Dragonfly Adds Native Hugging Face and ModelScope Protocols

What happened

Dragonfly added native Hugging Face and ModelScope support to dfget via hf:// and modelscope://.

For platform teams, this removes a lot of custom model sync and cache glue.

You can pull models directly with built-in auth, revision pinning, and recursive fetches.

Why it matters

On inference clusters, model pull is usually the cold-start bottleneck and one of the biggest avoidable egress costs.

The traffic math is straightforward. A 130 GB model across 200 nodes is 26 TB if every node pulls from origin. With Dragonfly in front, origin should see roughly one full pull (~130 GB). That is the 99.5% claim.
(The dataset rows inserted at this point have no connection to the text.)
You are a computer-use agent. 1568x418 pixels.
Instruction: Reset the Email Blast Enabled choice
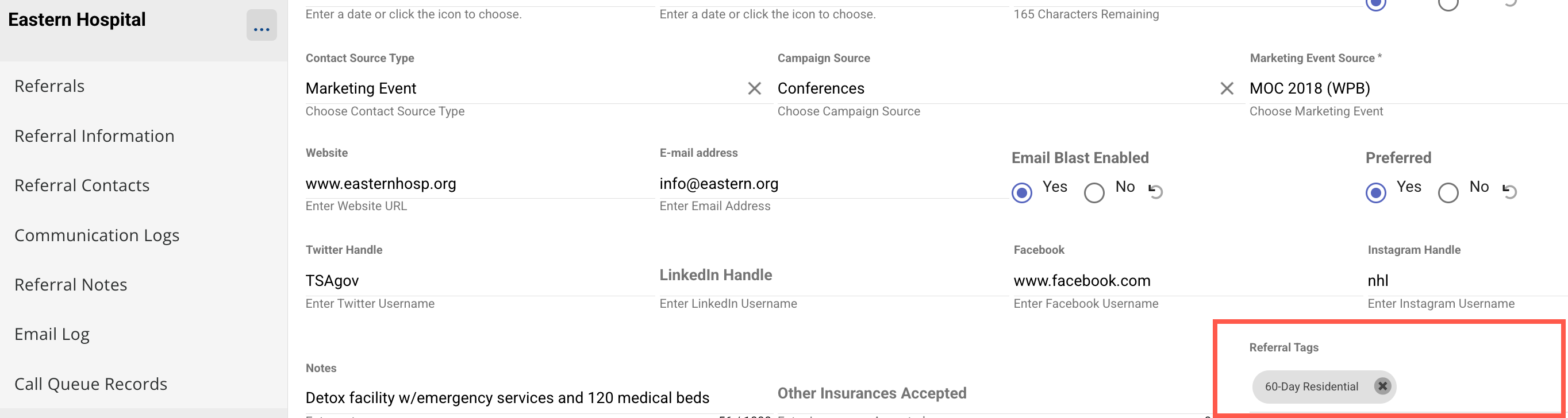(1155, 192)
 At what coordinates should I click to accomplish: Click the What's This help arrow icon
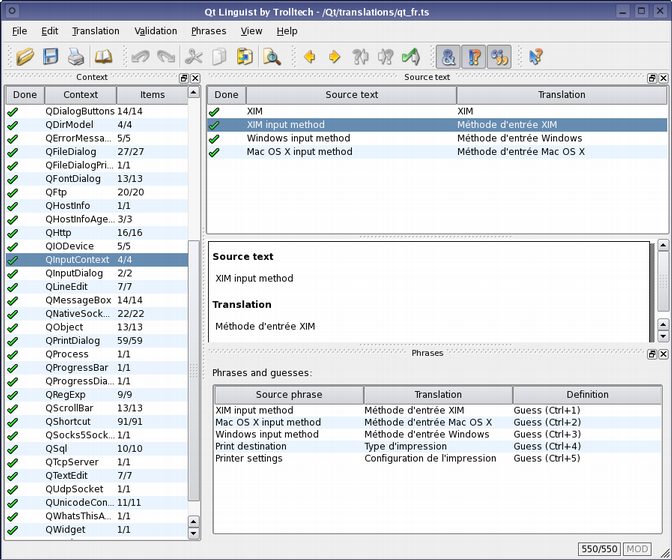point(536,57)
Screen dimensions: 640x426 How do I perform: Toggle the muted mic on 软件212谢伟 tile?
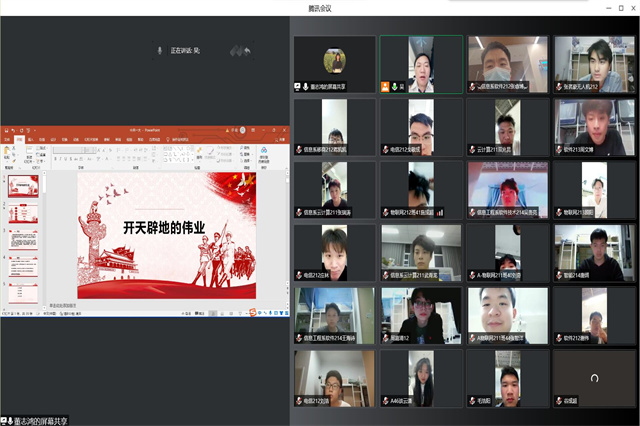559,338
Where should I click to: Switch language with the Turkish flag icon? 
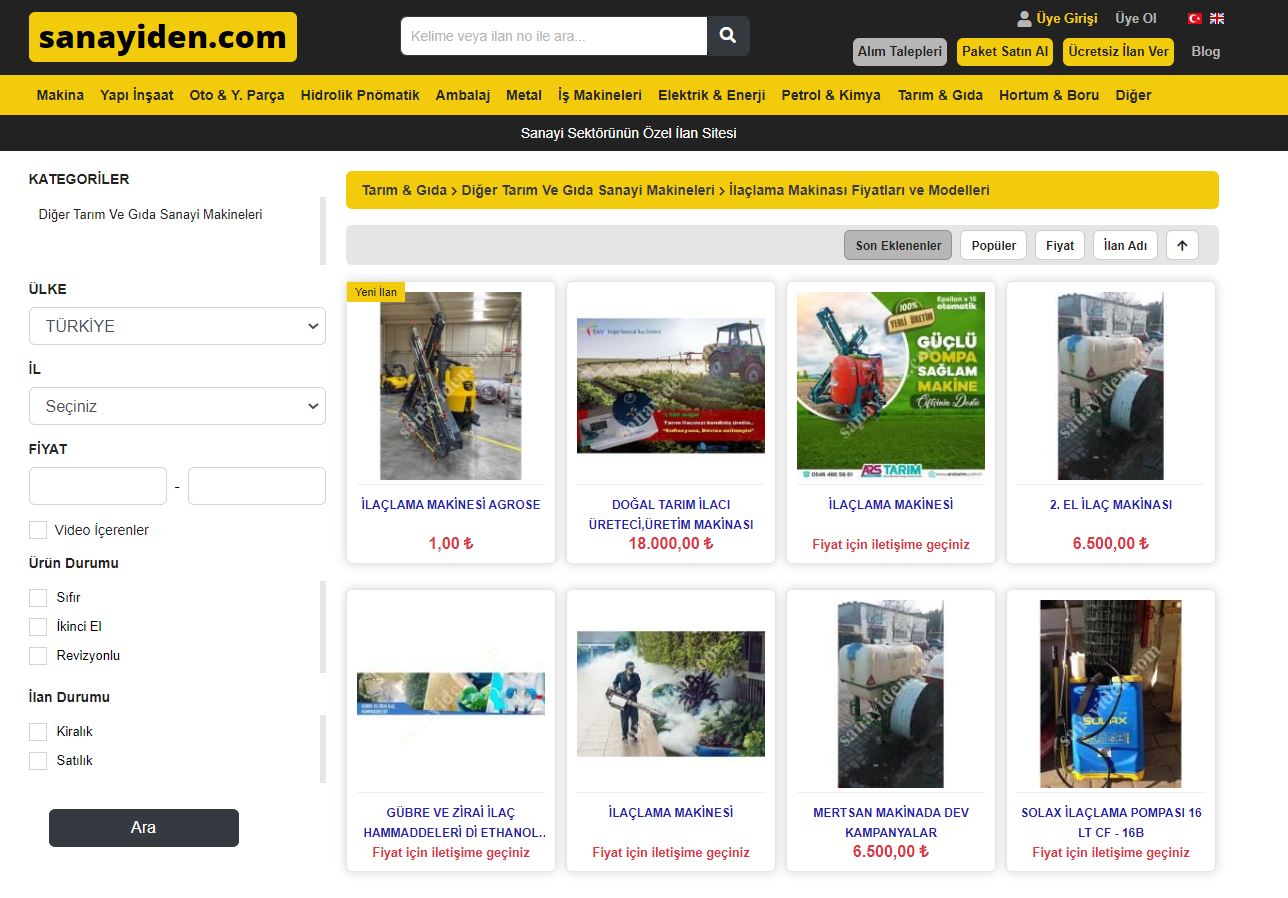1194,18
It also reduces lock-in to internal mirror pipelines and custom fetch services that become permanent maintenance debt.

How it looks

Terminal window
dfget hf://deepseek-ai/DeepSeek-R1/model.safetensors -O /models/DeepSeek-R1/model.safetensors
dfget hf://owner/repo -O ./repo/ -r

ModelScope follows the same pattern with --ms-token and --ms-revision.

The key behavior is piece-level sharing. Seed peers can upload chunks before the full model download completes, so pulls become parallel instead of serialized.

Proven vs unproven

Proven:

  • Native hf:// and modelscope:// support in dfget
  • Cleaner integration path than custom mirror jobs
  • Clear origin-traffic reduction math

Unproven (in public data so far):

  • p50/p95 model-ready startup time at scale
  • cross-AZ and cross-region behavior
  • token handling guidance that avoids secrets in shell history
  • failure behavior when origin is slow or rate-limited
  • end-to-end security posture for private model pulls

What to do next

If you currently mirror Hugging Face or ModelScope into internal storage, run a controlled pilot and compare:

  • cold-start time per pod
  • origin egress
  • east-west network load
  • operational complexity (how much code/config you can delete)

If the numbers hold, delete the mirror pipeline.